Up in Quebec, kindred spirits–Daniel Désormiers, Steffen Jowett, François Mathieu, and Michael Rowan–are also advocating for tower bells.
A few quotes from an interview struck me. Rev. G. Malcolm Sinclair of the Metropolitan United in downtown Toronto says, “Instead of people saying, ‘We are part of this community, and the church speaks for us,’” soon, he says, the sentiment will be, “‘Who are these people and why are they making these funny noises?’ You know, I can see that coming.”
That’s true. If bells no longer speak to the values, events, and traditions of the people in the vicnity, the bells will seem like disrupters. And then the next step is not too far away–ceasing with the ringing altogether.
Related to this quote is that from François Mathieu, an artist and author of a book on Quebec’s bells: “The system whereby these ringing sounds are to be validated is very much contested because the religion is itself contested.”

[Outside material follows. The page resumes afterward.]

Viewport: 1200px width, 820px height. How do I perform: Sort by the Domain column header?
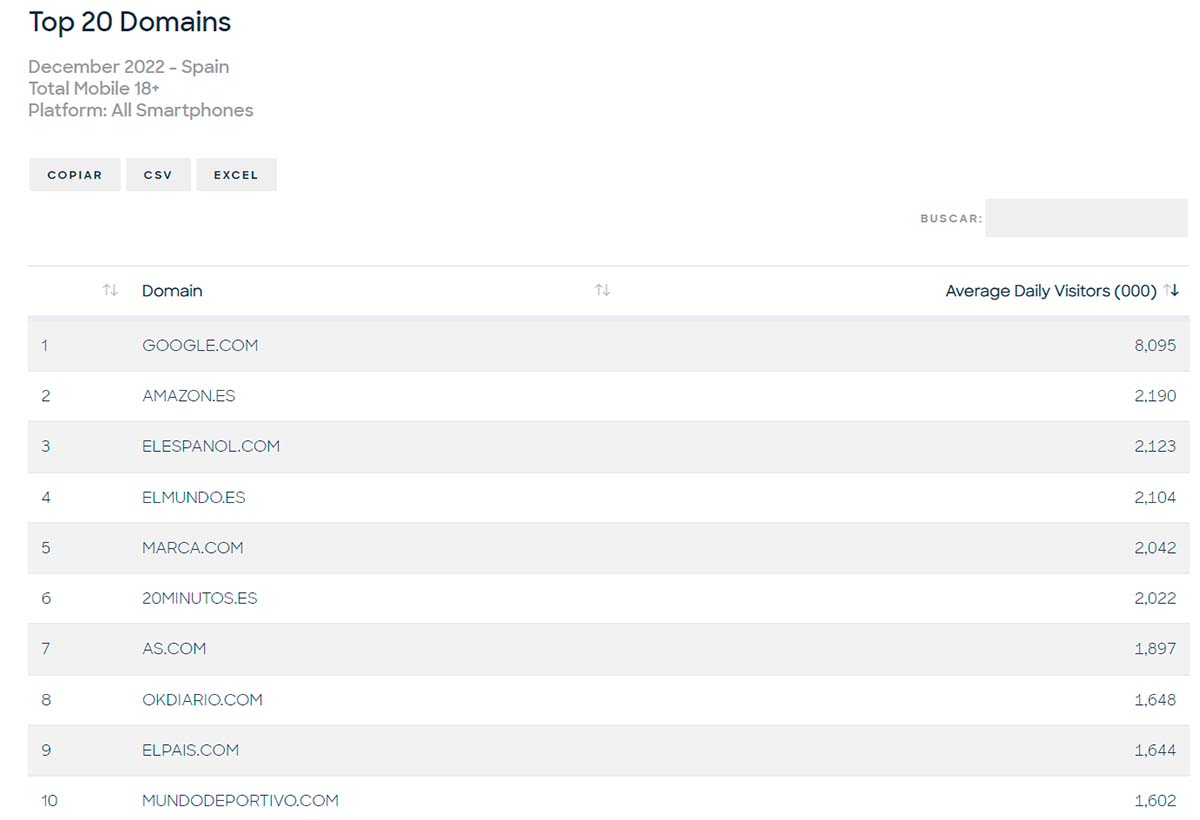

If the function of bells is tied to religion, and religion itself is contested, what to do about the bells? I think the path forward for tower bells in our increasingly secularized societies is to have them ring in meaningful ways for the surrounding community, not only the church community. That’s not to say we should abolish ringing bells for services or other church-related reasons. It’s a both/and situation, not either/or. Bells can represent the voice of the church for some, and represent other values for others. Bells already ring to commemorate significant events in the United States, such as 9/11. Bells can ring for local or hyperlocal events–farmer’s markets, parades, the last day of school at the neighboring elementary school, etc.–the key is for people to feel like the bells are ringing for them–not just for the church goer.
And really, in a way, this is getting back to a particular point in time in western Europe in which bells rang for churches, but also for commerce and community. Bells rang to announce Masses, but also to mark the time, curfew, and fire alarms, among other things. The sound was sacred and secular. This, I think, is the path forward to have bells around for another millennium.